This is an automated email from the ASF dual-hosted git repository.
wenchen pushed a commit to branch master
in repository https://gitbox.apache.org/repos/asf/spark.git
The following commit(s) were added to refs/heads/master by this push:
new c09039ad2a95 [SPARK-48597][SQL] Introduce a marker for isStreaming
property in text representation of logical plan
c09039ad2a95 is described below
commit c09039ad2a9514bb37148c0c6e8ecfe7afabfa1d
Author: Jungtaek Lim <[email protected]>
AuthorDate: Mon Jun 17 08:18:34 2024 +0800
[SPARK-48597][SQL] Introduce a marker for isStreaming property in text
representation of logical plan
### What changes were proposed in this pull request?

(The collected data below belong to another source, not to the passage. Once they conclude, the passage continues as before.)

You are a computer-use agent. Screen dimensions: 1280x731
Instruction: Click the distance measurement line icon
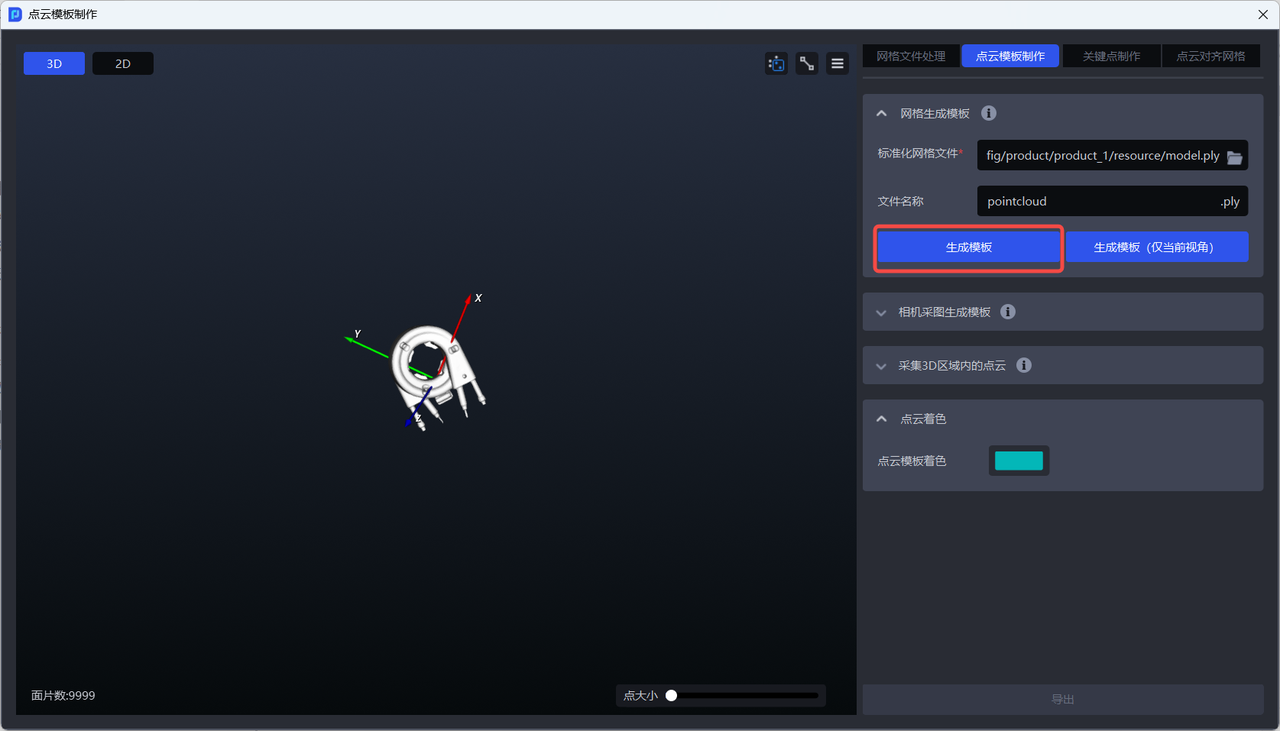coord(807,64)
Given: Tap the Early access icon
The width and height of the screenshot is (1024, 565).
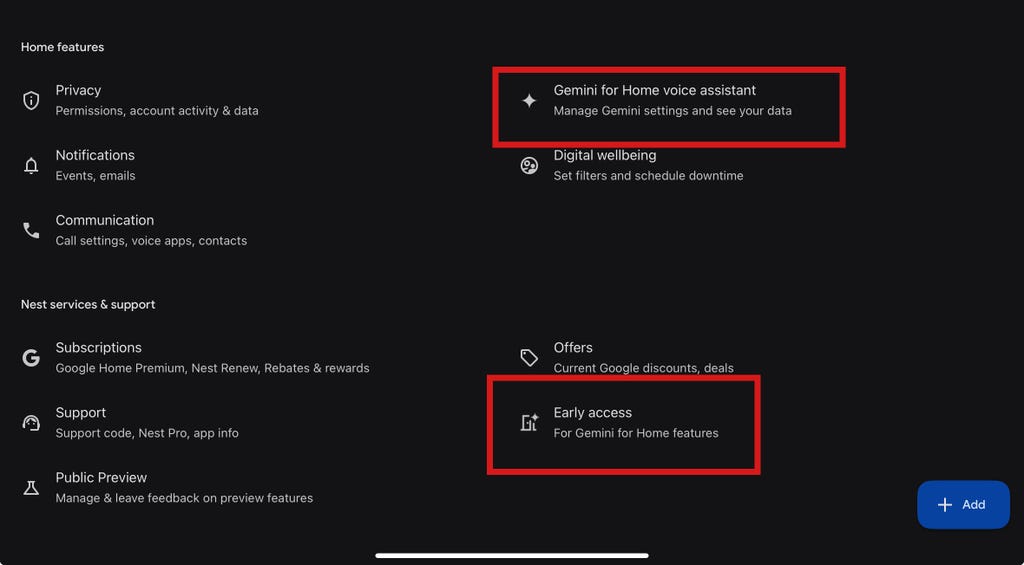Looking at the screenshot, I should [529, 423].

This PR proposes to introduce a marker for isStreaming property in text
representation of logical plan.
The marker will be `~`, along with `!` (invalid) and `'` (unresolved).
This PR proposes to retain the prefix marker as single character (opposed
to up to two characters). This would be OK in practice, since the moment the
marker for isStreaming would be useful is to look into the plan which is
already analyzed - that said, it’s unlikely that we need to see the both one of
existing marker and the marker for streaming.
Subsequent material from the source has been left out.